After leaving the sweltering Hiroshima, we went to Kyoto to catch the climactic moments of the last half of one-month long Gion Matsuri: Atomatsuri-Yoiyama (night floats parade during the last half of the festival) and Atomatsuri-Yamaboko-junko (the parade of floats during the last half of the festival). We were lucky to have fairly good weather on both days since the extended weather forecast checked in US predicted rainy days for the most of our stay in Japan. Since Gion Matsuri is one of the most famous festivals in Japan, the city of Kyoto was packed with tourists from Japan as well as abroad. Many people walking around in the central (Gion) area of Kyoto were dressed in traditional Japanese summer robes, yukata, and visited many sight-seeing spots in Kyoto (so many spots that one cannot visit them all in a week or two). Initially I assumed most of the yukata-clad young women were Japanese, but then realized that they were probably Chinese (most likely Taiwanese), upon hearing the language they spoke. They blended well into the Japanese festival. (There were several shops that catered to the tourists who wanted to experience Japanese festivals dressed in traditional Japanese robes.) Gion Matsuri that started as appeasement to the angry gods that caused natural disasters is now the one-month long festival that certainly contributes to the tourism economy of the quaint and beautiful Kyoto. We had tofu kaiseki (a dozen or more dishes made up of tofu) on the night of yoiyama. It was delicious. (I am thinking of making yudofu (hot pot tofu) with soybean milk with some broth when winter comes.) The restaurant was so packed with reservations that we had to wait more than 1 1/2 hours. However, waiting was easily done while visiting many night-floats and spectacles with other people swarming the streets.
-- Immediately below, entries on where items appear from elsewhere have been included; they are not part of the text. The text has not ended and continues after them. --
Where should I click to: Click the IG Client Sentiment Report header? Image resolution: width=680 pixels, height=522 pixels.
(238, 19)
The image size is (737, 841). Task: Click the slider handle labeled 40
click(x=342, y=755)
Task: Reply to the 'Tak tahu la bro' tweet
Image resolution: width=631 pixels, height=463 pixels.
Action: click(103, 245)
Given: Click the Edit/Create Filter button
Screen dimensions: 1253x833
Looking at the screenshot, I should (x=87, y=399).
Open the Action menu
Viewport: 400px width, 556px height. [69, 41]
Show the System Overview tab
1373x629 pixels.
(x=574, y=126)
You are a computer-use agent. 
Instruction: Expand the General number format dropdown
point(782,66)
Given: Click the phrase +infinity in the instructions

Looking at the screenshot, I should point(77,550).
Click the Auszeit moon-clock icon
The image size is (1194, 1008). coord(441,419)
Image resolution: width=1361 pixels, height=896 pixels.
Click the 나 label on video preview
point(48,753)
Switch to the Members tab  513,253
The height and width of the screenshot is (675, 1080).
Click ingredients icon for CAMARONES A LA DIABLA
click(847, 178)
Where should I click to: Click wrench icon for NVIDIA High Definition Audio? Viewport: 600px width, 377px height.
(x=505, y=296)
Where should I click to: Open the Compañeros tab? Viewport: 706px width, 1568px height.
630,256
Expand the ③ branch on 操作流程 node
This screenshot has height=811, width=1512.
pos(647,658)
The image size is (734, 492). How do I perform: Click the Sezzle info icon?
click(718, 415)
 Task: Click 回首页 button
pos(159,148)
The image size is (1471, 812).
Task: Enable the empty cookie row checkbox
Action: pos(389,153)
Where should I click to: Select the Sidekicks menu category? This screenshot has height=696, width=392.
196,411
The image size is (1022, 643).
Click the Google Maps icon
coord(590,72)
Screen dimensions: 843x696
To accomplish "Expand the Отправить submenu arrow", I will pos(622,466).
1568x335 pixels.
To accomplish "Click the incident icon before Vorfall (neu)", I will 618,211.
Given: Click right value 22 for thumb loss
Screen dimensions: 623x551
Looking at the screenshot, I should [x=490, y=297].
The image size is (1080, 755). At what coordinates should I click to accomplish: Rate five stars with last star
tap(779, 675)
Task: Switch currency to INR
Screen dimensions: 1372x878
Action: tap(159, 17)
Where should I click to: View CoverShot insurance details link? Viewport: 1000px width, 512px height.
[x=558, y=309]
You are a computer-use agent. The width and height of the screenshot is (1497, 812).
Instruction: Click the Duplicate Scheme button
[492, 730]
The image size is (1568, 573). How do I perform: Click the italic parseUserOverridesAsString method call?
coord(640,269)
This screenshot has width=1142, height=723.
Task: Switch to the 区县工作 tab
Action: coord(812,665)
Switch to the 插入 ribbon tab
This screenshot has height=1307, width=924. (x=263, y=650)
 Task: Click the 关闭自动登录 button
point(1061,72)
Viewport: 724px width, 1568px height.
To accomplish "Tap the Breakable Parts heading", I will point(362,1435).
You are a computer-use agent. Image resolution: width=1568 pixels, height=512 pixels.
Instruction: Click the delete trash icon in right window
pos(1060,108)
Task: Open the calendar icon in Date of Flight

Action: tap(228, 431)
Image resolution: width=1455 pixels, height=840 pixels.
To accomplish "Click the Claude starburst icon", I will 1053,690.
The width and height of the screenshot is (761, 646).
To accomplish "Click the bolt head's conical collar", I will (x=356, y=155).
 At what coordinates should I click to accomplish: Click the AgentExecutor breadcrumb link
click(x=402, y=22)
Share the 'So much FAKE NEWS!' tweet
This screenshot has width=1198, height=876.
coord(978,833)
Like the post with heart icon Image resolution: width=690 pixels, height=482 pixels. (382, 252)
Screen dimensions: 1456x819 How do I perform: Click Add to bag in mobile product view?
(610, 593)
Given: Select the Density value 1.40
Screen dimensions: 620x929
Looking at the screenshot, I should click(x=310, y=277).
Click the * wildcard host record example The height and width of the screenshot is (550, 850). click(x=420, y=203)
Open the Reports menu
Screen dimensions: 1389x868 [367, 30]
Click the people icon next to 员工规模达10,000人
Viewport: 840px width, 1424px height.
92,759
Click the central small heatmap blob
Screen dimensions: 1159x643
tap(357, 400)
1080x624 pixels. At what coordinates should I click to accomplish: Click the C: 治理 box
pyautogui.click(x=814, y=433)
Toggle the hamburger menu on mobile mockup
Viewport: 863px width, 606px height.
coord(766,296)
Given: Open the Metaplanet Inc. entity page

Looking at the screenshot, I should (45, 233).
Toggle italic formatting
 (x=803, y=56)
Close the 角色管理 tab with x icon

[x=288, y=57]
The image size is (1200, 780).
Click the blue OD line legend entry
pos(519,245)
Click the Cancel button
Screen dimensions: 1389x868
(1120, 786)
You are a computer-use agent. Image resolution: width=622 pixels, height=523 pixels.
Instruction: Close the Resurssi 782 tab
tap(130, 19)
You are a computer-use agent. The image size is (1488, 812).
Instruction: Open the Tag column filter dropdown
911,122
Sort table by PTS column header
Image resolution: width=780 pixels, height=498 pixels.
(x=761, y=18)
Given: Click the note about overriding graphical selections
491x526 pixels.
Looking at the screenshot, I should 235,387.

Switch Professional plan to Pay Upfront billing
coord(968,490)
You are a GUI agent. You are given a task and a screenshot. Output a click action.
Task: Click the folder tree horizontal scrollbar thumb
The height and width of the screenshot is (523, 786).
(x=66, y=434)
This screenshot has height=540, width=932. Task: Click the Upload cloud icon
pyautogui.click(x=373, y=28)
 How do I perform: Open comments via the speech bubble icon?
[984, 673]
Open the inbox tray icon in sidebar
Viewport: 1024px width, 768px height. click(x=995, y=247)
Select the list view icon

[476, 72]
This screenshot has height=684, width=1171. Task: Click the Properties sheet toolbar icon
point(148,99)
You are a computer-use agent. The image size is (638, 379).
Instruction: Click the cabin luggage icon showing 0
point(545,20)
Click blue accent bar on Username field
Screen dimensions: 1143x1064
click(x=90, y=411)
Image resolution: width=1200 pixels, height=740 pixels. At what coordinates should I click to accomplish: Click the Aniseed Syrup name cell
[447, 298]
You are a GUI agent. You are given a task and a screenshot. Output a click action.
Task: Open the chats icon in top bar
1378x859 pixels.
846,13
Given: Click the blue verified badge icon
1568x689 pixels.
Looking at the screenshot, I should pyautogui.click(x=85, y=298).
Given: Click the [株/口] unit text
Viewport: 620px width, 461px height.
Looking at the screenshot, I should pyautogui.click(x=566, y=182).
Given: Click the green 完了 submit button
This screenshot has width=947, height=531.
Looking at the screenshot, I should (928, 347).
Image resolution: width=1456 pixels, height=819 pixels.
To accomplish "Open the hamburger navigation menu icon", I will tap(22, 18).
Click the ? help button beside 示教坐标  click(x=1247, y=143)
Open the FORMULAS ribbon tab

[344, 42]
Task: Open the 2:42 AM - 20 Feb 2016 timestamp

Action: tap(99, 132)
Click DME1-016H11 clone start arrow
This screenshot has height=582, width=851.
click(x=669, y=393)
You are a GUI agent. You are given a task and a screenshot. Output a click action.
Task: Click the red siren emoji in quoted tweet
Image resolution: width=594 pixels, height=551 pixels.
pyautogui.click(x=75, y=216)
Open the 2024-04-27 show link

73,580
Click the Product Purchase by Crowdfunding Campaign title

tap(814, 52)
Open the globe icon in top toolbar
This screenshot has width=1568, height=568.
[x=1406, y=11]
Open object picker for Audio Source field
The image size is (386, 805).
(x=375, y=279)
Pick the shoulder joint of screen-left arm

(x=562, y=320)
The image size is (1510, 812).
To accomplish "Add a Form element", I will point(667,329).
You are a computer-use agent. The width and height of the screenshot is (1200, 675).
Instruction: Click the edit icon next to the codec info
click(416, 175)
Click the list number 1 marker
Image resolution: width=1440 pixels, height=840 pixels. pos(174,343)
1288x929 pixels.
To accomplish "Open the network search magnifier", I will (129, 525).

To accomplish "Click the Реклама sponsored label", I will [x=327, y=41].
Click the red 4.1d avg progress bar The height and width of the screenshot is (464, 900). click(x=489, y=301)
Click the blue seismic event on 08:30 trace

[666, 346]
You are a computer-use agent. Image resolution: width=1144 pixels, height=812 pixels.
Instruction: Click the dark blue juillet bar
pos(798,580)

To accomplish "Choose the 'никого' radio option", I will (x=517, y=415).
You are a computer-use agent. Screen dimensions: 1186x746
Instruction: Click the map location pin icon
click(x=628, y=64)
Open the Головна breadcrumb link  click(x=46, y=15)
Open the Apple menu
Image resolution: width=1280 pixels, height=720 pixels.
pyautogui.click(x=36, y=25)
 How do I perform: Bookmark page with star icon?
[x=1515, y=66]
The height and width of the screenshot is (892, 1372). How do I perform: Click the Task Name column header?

On the following day, after enjoying daytime parade of floats and flower-hat ladies parades, we visited Kiyomizu temple, which was built without using any nails (many of Japanese old structures were built without using nails partially, I think, to increase flexibility thus durability during the quakes.) Since the temple sits at the top of a rather steep hill the street to the temple is sandwiched by many shops, cafes, and restaurants to encourage the visitors to take rest and do some shopping. (I suspect that the religious zealots would be offended by such a very human development surrounding the Kiyomizu temple.) As always, the Kiyomizu temple was very crowded. However, there was one rather obscure and kooky thing to experience right near the entrance to the temple: Tainai-Meguri (Rebirth Experience). Tainai literally meaning the womb represents the womb of Amida (bodhisattva), and we are encouraged to go through the pitch-dark narrow tunnel of uneven ground to experience the rebirth. It was a rather unsettling experience to go through that pitch-dark tunnel while following a guide rope. So I forgot to spin the slightly lighted rock at one point to make a wish (I just touched the rock.)
Nanzenji zen gardens were most calming and refreshing experience. The zen gardens in the temple complex were serene and beautiful, providing some meditative moments during the gregarious but noisy festival.